ご記憶だらうか、何年か前に池袋の交差点で、高齢の老人ドライバーが親子を轢き殺した事件があり、謂われなく命を落とした哀れな親子に同情が集まった。この老人、元政府高官とやら、状況から明らかにペダルの踏み違えが原因の惨禍なのに、何を血迷ったか車の不備が原因と強弁、大いに世の顰蹙を買った。今年になって、この老人、流石に死なせた母子への罪の意識に耐え兼ねたか、自分の運転の至らなさを認め自白して罪に服す覚悟を決めた、とか。

いや、いまにして思へば、この事件が筆者の神経にずしりと突き刺さり、運転免許の返上を決心させたのだ。確か九十歳を越えてゐたか、あの老人は紛れもなく高齢者ドライバーで、あの事件の状況が高齢運転の危ふさの典型例に思へた。同歳までには二、三年はあっても、筆者にはあの一件が明日のわが身に重なってはいまいか、とえらく気が重くなったのを記憶してゐる。

悪いことに、こと運転に掛けては筆者には只ならぬ自負があり、ホンダの初代アコードを手始めに、ホンダ車のみ何台も乗り継ぎながら、事故は貰いもの数件のみ、五十年を無事故で運転してきてゐたから、おいそれと運転を止める気はなかった。池袋の老人の事件までは・・・。

これが良きことか悪しきことか、わが女房どのは様々口実を設けて筆者を運転席に座らせない策を講じてきた。こちらも助手席の気楽さに感(かま)けてこれに応じ、一年、二年とハンドルから遠ざかり、数へるとハンドルを握らぬ時が五年にもなった。そこに今年の二月、誕生日に免許更新が迫り、さらに池袋の老人の有様が重なる。更新手続きか返上か、熟慮数ヶ月、昨年秋にその決断を迫られて筆者は決然と返上を決め、女房どのにさう宣言した。応じる様子がよく決めてくれたとの風情なので一件落着、更新手続きを遣過(やりすごす)すことに決める。その一瞬ぐらっと迷ったのが、いま思えば後ろ髪を引かれる思ひだった。

年改まって二月二十五日、誕生日の前日を期して最寄りの警察に卒然と出向いた。

高齢者に特化した手続きの列に並ぶ。高齢者ばかり数人が一つ置きの椅子に座る。占めて十人ほど、持ち物を見ればどうやら大方は更新者のやうだ。見るからに老いた男の姿がひとりふたり、彼らが更新するのか、と不思議な感覚に見舞われた。早まったか、と云ふ後悔の念とお主ら気をつけよとの綯交ぜな感覚、なにを今更と気を取り直して目を閉じる。

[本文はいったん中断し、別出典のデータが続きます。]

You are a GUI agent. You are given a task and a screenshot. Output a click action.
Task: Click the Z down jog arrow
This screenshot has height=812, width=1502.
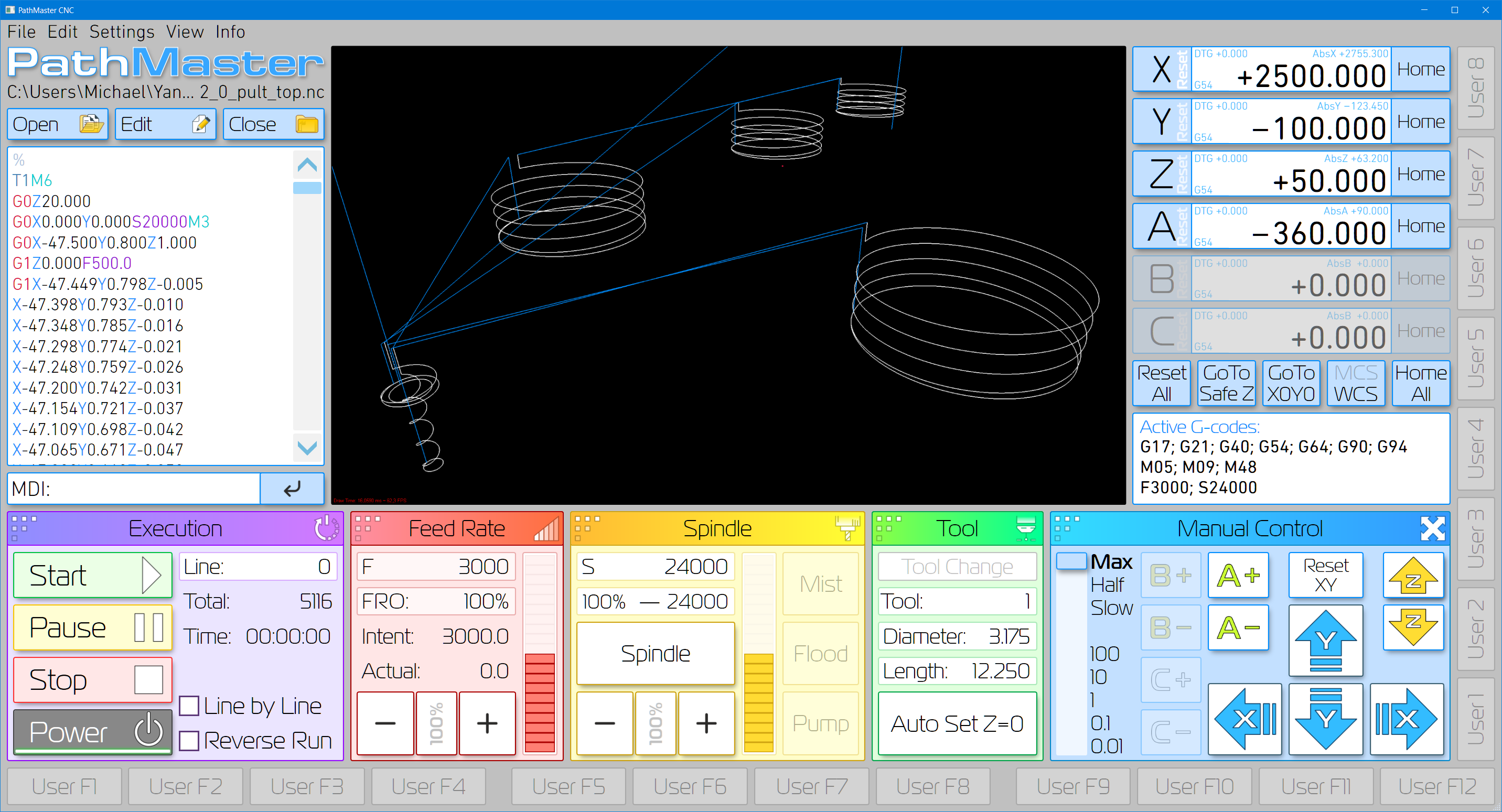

奇態なものだ。八十七歳ながらまだまだと自覚してをる自分が免許返上を申請し、かくも危うい風情の老人たちがいそいそと更新手続きをする。C'est la vie.世の有様は如何ともし難い。

順番が来て一連の書類作りを済ませる。何でも身分証明にも使える運転経歴証明書というカードを作ると云ふ。写真を撮りデータチェックが済んで、カードの出来上がりを待つ時間がえらく鬱陶しく感じられた。これで車と縁が切れる、運転ができなくなる、迂闊に運転しやうものなら後ろに手が回る、云々。

暫時して担当のお役人が、何と、さっきまで自分が零(こぼ)していた繰り言を改めて公言、筆者に「・・・ですから呉々もお気をつけて」と念を押して、証明書のカードを手渡した。付属してリストが一式、見れば返上者を対象に設けられるサービス類が列挙されてゐる。もう一点、ハガキ大のカードに長年の安全運転を讃える美辞麗句がひと流れ、それに添えて反射材が一枚、曰く「ありがとう」。

この頃が旬なのか、献血車が玄関先に陣取り係がかん高い声で献血を呼びかけていた。

「愛の献血をお願いしまぁす」。

さりげなくそれを聴きながら思ふ様、流石にこの歳になると献血は勘弁願ふが、代はりに今日只今、免許の返上で路上での万一を僅かなり無くせるぞ、世間様を愛おしむ気持ちが微かなり顕せたぞ、と声なき言葉。

外は梅なら疾(と)ふに咲かう時期にまだ肌寒く、随所に春っ気が滲みながら、今ひと息の陽気が漂わぬ。足を取られた不便さが、不図、頭を過(よぎ)った。